What to do:
Only the lines of the data below from the one with "[Bestel Dermoplasmine Calendula" through the one with "Arkocaps Bernagieolie 180 (245, 1378)" are wanted. Repeat them exactly.

Stored items from a collection:
====

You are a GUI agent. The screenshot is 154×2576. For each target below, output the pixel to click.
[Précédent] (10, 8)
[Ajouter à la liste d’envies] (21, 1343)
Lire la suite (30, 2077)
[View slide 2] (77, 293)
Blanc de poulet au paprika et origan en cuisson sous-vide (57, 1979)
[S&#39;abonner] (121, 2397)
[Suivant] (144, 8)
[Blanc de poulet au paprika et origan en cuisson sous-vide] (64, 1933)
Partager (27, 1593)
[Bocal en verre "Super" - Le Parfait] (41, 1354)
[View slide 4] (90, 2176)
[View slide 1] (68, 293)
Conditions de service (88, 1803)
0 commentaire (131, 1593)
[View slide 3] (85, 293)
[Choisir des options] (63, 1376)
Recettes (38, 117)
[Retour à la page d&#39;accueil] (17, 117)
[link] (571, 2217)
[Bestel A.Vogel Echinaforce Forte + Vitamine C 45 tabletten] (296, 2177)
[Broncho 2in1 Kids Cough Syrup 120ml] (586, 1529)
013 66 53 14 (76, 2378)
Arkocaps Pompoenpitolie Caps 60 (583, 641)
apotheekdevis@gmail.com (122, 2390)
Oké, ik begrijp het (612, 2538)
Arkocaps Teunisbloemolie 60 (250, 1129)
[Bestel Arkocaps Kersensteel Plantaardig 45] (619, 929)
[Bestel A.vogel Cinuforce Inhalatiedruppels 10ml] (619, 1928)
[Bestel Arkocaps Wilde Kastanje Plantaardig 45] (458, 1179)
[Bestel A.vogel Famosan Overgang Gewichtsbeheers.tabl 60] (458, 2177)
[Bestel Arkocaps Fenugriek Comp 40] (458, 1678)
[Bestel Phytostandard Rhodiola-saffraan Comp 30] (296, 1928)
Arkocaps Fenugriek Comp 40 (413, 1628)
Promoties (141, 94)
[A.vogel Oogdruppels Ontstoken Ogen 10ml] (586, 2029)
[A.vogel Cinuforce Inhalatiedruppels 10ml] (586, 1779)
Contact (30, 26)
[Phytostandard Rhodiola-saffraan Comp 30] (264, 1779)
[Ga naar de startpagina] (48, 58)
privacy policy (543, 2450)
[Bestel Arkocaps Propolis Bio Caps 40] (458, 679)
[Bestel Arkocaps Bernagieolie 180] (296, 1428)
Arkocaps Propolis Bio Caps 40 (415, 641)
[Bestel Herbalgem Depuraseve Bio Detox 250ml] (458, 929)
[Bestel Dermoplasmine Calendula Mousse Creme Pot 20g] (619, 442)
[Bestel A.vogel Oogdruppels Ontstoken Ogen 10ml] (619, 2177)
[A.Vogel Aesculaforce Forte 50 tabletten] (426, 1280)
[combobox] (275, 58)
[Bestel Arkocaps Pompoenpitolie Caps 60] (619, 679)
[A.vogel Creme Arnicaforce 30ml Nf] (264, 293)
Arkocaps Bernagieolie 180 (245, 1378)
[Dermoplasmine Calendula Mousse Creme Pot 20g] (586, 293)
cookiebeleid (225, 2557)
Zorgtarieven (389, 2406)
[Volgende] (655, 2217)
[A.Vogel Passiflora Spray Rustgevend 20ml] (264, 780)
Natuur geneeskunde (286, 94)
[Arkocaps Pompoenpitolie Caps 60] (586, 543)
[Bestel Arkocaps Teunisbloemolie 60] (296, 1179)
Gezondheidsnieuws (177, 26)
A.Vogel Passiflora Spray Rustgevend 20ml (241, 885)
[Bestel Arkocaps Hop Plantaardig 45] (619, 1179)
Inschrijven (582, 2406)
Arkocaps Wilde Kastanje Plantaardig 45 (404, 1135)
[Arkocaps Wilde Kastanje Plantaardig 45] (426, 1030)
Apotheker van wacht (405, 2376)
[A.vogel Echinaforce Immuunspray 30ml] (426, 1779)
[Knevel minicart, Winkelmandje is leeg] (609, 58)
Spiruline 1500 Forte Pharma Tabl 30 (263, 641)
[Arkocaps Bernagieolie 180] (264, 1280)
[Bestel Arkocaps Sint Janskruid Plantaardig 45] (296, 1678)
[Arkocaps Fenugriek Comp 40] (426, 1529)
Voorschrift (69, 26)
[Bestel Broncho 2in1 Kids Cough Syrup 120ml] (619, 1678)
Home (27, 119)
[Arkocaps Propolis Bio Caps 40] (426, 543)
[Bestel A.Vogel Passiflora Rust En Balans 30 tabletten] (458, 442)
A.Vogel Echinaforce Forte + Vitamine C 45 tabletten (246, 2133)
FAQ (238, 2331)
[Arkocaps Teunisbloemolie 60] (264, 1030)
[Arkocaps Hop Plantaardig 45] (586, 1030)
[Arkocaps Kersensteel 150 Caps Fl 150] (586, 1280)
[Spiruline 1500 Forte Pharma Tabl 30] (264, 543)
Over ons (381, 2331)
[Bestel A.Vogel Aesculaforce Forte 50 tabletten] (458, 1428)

====

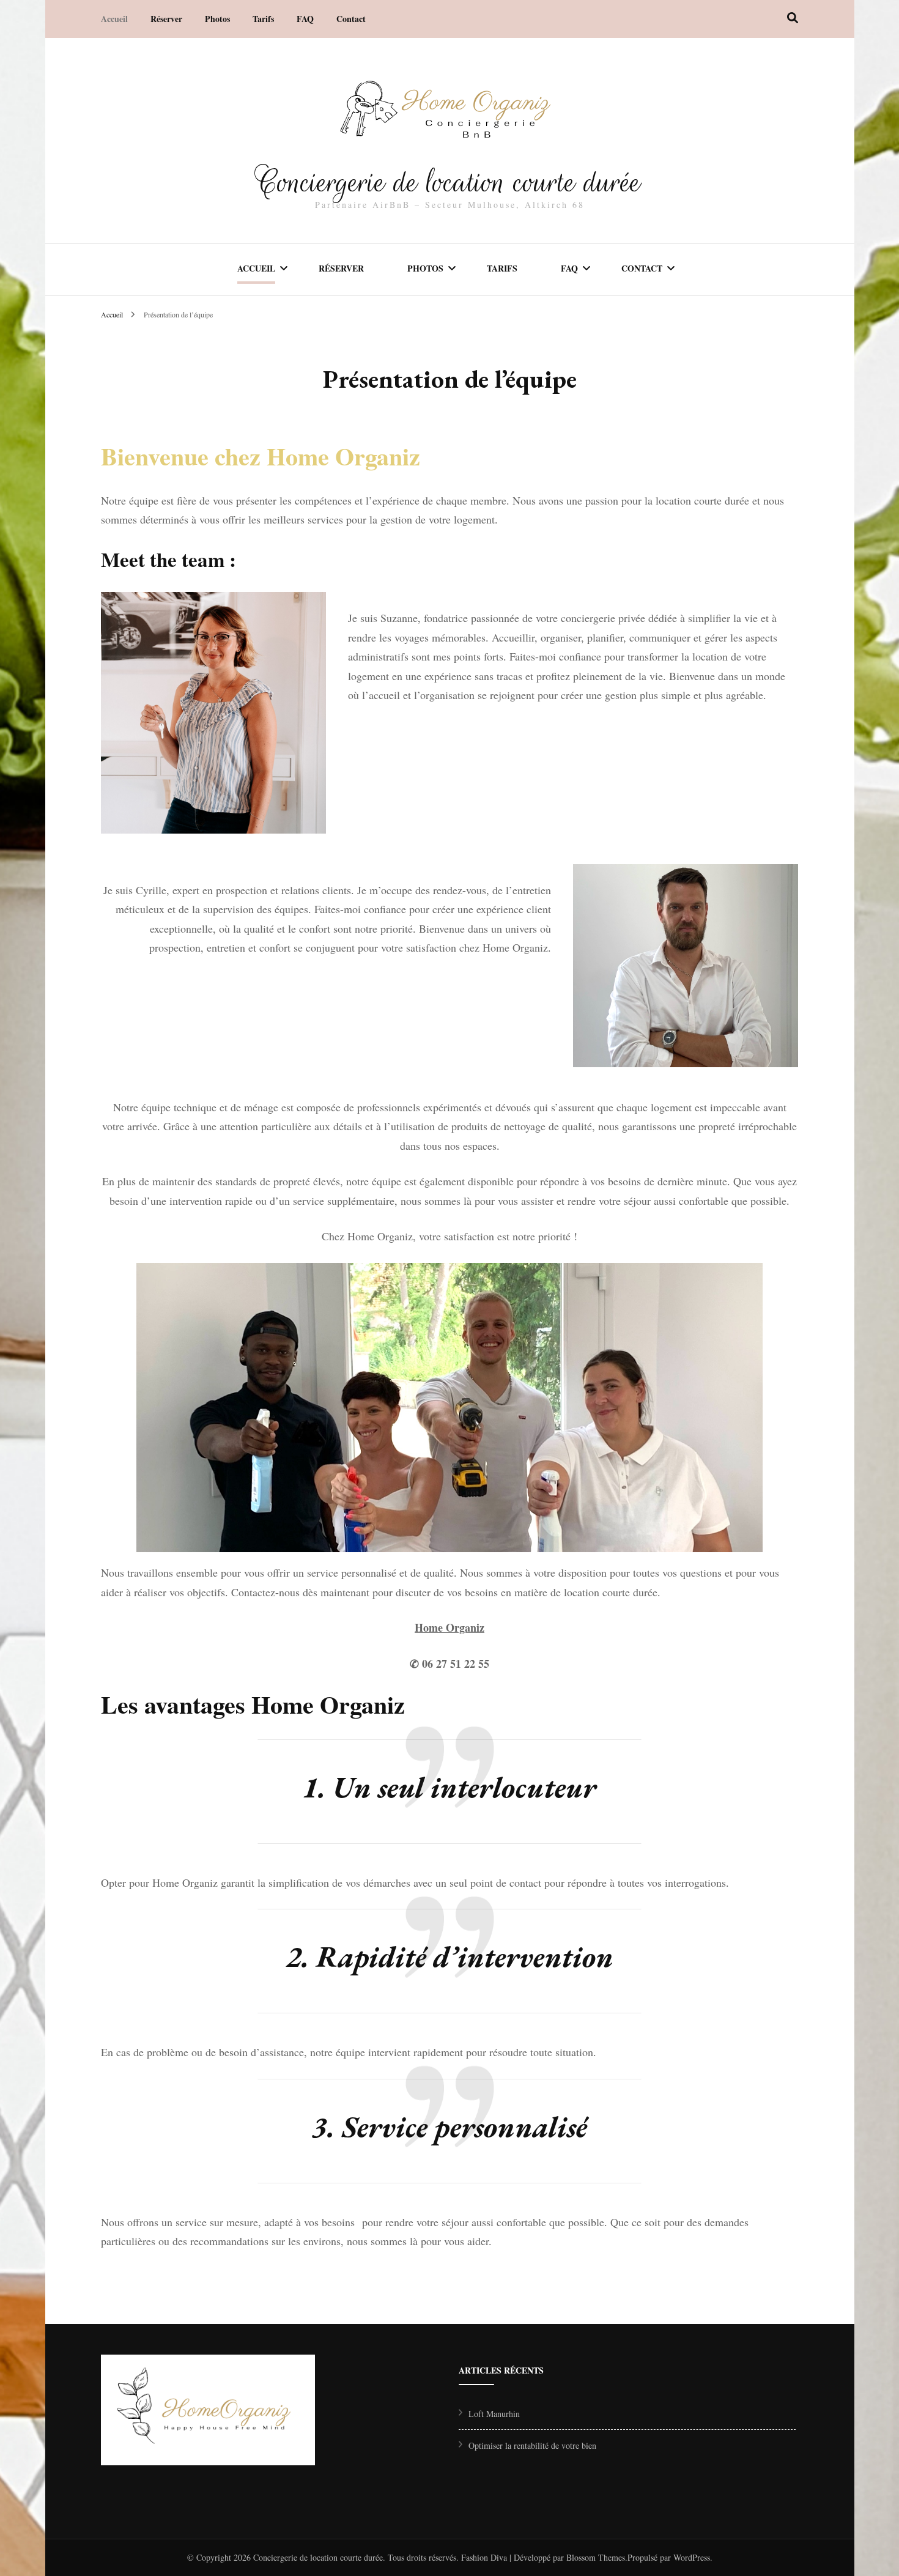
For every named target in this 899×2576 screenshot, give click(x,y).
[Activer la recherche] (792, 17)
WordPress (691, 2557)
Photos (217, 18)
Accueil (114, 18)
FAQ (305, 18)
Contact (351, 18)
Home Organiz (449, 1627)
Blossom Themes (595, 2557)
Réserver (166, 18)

====

Exercise solution:
[Bestel Dermoplasmine Calendula Mousse Creme Pot 20g] (619, 442)
[Bestel A.vogel Oogdruppels Ontstoken Ogen 10ml] (619, 2177)
[A.Vogel Aesculaforce Forte 50 tabletten] (426, 1280)
[combobox] (275, 58)
[Bestel Arkocaps Pompoenpitolie Caps 60] (619, 679)
[A.vogel Creme Arnicaforce 30ml Nf] (264, 293)
Arkocaps Bernagieolie 180 (245, 1378)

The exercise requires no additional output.